The most likely problem in your second rule which could cause a 500 Error is that brackets "[]" are special characters in regular-expressions patterns, and are never empty when used for this regex function. So, in the parts of your pattern reading "pclass[]=" you will need to escape those brackets to make them literals. Use "pclass\[\]=" instead, and see if that helps. And note that this "pclass[]=" parameter appears twice in your query, which I can only say is "odd," if not incorrect and potentially problematic.
BTW, the first stop when getting a 500-Server Error is your raw server error log file -- It most often contains very good clues as to the cause of the problem.
Jim
So now my next issue is this. These results pages produce multiple pages with Prev and Next links to page throught the results. The first static link now looks like this and works great:
http://www.example.com/maryland-1/howard/columbia.html
However, when I click Next, I get a 404 because the link now looks like this:
http://www.example.com/maryland-1/howard/index.php?cur_page=1&pclass[]=1&County=howard&city=columbia&action=searchresults&sortby=ListPrice&sorttype=ASC
I'm assuming i need additional rules to handle cur_page=1, cur_page=2, etc. It looks like it keeps everything up to the county parameter then the rest is the same type of dynamic string. So will my rewrite take the part starting with index.php? and do a similar rule that rewrites everything from there to make it look something like
example.com/maryland-1/howard/columbia-cur_page_2.html
Yes, I think you can do what you propose. Hopefully, you won't run into the other bug-a-boo with pagination functions -- where the query string parameter order changes in several ways, and you have to cover all cases. This problem *can* be solved, but it can sometimes be a real pain in the hindquarters.
When making the friendly pagination URLs, keep them short; Don't include those underscores unless you really need them! (Most of us here on WebmasterWorld avoid underscores like the plague, because they ate not treated as 'word breaks' by most search engines, and because they 'hide' beneath the standard on-page link-underline and can't be differentiated visually from spaces.) I suspect you could shorten 'cur_page_2" all the way down to "pg2" without causing ambiguity problems in writing your rules.
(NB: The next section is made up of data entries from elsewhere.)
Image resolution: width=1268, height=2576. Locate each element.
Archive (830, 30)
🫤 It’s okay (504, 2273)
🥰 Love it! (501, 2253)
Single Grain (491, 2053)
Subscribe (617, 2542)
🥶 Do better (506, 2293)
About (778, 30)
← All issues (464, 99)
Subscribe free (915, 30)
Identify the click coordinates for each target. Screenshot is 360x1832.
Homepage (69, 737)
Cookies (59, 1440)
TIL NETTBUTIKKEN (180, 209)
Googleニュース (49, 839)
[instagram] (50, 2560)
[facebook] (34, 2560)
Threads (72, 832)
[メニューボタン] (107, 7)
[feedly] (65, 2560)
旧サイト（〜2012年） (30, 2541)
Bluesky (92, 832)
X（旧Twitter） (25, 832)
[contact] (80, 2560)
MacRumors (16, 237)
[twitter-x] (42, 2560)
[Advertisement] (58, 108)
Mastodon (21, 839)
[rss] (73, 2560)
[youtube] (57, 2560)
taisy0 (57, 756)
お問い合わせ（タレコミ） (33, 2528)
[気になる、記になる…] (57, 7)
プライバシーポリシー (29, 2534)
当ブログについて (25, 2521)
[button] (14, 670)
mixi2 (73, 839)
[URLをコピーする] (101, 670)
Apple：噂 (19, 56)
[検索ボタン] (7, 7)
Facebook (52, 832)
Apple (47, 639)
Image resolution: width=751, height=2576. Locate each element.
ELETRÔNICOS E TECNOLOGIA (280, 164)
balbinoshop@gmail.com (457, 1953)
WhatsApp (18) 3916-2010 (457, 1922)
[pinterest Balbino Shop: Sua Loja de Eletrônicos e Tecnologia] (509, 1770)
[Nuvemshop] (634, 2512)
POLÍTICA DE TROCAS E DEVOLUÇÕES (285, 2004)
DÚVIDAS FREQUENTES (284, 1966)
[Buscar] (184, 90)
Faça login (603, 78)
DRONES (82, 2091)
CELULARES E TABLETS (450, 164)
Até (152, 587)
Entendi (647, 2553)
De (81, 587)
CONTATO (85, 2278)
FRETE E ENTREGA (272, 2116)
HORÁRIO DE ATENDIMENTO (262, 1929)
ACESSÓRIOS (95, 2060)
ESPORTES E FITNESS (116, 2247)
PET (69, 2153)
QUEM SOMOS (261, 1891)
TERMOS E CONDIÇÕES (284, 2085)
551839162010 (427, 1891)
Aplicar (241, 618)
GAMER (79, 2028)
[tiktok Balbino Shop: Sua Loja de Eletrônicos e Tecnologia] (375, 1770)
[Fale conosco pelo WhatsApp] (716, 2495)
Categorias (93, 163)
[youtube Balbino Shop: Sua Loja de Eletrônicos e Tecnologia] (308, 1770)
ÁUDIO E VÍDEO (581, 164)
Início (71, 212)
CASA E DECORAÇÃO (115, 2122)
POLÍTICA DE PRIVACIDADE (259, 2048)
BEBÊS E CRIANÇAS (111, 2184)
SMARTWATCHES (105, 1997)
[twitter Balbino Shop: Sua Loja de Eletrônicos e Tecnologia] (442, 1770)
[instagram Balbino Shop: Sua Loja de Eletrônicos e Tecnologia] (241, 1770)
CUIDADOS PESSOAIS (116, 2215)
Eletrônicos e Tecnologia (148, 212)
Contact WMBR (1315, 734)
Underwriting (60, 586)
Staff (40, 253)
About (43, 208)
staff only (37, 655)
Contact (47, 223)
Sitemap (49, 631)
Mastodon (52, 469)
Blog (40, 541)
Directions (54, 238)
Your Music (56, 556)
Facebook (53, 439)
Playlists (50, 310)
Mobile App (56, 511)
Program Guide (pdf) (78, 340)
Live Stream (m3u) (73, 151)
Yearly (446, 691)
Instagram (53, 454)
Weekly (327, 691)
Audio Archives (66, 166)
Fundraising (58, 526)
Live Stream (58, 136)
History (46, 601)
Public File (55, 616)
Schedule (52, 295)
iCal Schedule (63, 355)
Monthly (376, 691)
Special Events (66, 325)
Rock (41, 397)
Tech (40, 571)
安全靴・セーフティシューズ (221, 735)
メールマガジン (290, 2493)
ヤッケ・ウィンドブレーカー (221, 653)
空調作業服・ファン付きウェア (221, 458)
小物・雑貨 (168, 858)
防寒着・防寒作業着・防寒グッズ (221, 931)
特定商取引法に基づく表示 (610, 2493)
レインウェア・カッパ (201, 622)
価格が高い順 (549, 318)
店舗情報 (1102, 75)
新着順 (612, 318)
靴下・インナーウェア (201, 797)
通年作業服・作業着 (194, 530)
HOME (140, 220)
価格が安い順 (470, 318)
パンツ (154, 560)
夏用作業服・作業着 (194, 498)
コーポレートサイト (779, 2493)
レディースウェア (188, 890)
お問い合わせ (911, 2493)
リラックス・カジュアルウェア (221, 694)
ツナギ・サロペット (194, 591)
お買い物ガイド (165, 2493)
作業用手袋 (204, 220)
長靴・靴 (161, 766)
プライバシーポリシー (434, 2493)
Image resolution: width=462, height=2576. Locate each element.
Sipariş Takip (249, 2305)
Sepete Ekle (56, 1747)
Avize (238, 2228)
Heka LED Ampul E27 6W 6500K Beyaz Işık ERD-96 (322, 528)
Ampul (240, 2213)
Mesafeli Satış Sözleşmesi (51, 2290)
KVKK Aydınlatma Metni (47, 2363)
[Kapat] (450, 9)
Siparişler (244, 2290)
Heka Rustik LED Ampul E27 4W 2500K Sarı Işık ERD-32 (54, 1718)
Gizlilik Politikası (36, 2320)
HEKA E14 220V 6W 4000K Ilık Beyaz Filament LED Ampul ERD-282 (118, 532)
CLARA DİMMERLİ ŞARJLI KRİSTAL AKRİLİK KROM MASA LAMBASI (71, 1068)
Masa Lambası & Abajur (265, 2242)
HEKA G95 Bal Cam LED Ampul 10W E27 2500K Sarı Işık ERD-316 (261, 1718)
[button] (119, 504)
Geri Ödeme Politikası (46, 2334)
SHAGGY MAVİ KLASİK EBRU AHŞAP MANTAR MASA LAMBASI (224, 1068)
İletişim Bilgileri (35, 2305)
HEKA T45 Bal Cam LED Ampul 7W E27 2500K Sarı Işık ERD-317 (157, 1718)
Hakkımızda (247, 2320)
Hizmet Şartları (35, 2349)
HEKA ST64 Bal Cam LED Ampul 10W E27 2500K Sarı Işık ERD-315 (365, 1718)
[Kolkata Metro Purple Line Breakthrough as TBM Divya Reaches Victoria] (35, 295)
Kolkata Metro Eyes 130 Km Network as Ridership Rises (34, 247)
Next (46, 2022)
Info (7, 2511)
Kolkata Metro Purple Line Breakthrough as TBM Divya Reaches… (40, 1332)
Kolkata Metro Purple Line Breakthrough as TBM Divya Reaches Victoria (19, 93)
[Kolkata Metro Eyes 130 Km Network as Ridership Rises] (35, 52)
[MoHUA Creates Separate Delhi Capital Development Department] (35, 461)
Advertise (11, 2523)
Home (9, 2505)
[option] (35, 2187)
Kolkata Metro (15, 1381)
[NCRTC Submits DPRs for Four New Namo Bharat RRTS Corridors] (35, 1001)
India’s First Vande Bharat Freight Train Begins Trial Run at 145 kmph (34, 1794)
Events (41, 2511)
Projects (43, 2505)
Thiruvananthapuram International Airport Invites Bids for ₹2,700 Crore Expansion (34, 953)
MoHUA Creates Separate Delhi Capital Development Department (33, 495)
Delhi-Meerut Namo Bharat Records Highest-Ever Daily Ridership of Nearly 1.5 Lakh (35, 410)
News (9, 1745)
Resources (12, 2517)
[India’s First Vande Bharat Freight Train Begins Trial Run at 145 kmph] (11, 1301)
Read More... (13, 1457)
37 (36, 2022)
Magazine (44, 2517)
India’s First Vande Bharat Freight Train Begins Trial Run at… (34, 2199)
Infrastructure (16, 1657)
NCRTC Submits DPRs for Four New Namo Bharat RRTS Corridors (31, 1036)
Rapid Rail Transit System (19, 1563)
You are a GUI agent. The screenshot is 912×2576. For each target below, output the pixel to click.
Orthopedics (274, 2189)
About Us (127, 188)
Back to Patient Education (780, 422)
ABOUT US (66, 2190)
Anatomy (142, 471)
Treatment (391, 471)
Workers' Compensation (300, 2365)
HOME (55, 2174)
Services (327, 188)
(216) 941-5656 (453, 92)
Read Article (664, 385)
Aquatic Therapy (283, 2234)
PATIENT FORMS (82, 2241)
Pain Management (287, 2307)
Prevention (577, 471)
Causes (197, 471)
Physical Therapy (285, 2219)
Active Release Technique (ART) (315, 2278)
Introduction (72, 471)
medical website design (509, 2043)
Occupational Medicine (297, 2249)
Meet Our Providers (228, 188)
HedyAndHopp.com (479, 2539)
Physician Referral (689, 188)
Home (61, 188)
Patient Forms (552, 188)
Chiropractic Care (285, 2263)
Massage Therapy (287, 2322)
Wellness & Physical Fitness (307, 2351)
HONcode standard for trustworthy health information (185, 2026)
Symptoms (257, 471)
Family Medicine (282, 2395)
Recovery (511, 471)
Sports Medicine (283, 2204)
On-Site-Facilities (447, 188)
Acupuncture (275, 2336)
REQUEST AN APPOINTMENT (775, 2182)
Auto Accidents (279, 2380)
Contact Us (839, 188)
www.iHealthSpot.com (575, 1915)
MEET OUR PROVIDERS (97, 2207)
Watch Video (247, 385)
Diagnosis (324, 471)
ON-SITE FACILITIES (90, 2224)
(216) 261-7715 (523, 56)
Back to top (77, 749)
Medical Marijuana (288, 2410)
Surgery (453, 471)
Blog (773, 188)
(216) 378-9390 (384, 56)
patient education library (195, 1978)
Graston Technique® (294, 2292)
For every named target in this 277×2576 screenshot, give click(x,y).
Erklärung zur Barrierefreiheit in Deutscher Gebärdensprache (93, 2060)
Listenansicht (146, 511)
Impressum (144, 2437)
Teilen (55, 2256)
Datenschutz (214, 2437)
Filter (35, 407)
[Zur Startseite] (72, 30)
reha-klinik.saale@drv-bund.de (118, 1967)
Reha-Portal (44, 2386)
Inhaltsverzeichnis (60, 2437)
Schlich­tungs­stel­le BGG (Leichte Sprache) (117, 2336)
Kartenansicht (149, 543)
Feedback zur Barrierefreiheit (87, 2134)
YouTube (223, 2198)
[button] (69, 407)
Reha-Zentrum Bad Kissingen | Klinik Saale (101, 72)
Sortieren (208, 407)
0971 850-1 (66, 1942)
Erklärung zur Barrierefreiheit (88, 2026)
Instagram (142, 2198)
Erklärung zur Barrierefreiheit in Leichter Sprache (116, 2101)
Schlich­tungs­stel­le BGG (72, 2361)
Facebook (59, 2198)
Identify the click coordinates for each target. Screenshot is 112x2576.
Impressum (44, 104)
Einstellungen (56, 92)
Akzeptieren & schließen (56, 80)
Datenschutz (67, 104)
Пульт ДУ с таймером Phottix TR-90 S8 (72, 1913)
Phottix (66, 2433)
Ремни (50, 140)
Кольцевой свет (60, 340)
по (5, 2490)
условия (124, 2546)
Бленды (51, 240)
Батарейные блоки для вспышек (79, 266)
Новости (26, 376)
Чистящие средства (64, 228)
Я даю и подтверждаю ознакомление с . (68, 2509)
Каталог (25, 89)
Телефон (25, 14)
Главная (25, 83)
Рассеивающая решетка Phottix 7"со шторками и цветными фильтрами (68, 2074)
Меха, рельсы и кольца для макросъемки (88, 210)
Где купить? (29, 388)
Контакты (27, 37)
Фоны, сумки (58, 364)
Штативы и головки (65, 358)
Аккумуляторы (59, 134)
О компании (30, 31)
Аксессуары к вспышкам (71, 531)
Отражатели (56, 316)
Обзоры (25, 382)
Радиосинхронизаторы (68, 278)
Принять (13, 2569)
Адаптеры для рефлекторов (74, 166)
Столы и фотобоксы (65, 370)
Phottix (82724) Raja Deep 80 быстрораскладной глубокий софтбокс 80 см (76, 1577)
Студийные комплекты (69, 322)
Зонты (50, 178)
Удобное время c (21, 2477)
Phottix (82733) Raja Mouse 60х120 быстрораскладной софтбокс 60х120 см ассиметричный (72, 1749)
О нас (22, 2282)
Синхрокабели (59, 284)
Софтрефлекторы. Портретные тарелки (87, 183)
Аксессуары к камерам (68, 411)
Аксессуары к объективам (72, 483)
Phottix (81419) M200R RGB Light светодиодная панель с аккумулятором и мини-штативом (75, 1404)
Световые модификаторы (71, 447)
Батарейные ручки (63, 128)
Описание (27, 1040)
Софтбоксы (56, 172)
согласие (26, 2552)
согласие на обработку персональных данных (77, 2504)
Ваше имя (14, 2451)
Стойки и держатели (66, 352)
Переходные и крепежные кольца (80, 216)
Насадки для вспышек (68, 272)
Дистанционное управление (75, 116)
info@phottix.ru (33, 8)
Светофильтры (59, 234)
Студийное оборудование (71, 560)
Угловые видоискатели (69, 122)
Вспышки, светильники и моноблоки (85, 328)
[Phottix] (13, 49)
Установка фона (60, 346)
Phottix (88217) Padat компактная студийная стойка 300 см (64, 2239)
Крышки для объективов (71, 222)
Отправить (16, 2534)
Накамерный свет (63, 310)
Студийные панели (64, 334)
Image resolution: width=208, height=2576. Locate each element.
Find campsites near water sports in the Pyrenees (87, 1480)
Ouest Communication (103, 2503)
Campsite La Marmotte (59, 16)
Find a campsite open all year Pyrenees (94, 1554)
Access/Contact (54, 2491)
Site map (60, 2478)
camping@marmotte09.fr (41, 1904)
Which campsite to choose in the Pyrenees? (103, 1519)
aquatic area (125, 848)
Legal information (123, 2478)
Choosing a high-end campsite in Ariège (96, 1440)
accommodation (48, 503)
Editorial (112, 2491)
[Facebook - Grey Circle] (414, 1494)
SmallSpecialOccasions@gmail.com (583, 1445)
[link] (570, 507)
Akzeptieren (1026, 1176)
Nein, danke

When adding these new pagination-support rules, just remember: Put all external redirects first, in order from most-specific patterns and conditions to least-specific, followed by all internal rewrites, again in order from most- to least-specific.
Jim
Assuming that I'm successful, do I understand correctly that I will also have to change the HTML in the software script files so that the SE friendly URLs are invoked in the browser before the request hits the server? Otherwise there will be duplicate content issues?
Thanks Jim!
The links on your pages *define* URLs. It matters not whether those URLs actually resolve to existing domains or to existing 'pages' on those domains -- The act of publishing a link is what 'creates' the URL, and it will get spidered by search engines whether it resolves to a 'file' or not, and whether you consider it to be 'optimized' or not.
It's often useful to think of URLs as independent entities, and quite necessary to think of them as something utterly different from "files." While this distinction may only become clear when working with mod rewrite or similar functions that change the default server URL-to-filename mapping, it is true even if you do not use mod_rewrite or similar. After all, the primary function of an HTTP server is to map requested URLs in the form "http://www.example.com/main-dir/foo.php" to server filepaths in the form required by that server's operating system -- say, "C:\Program Files\apache\var\users\my-site\public\html\main-dir\foo.php"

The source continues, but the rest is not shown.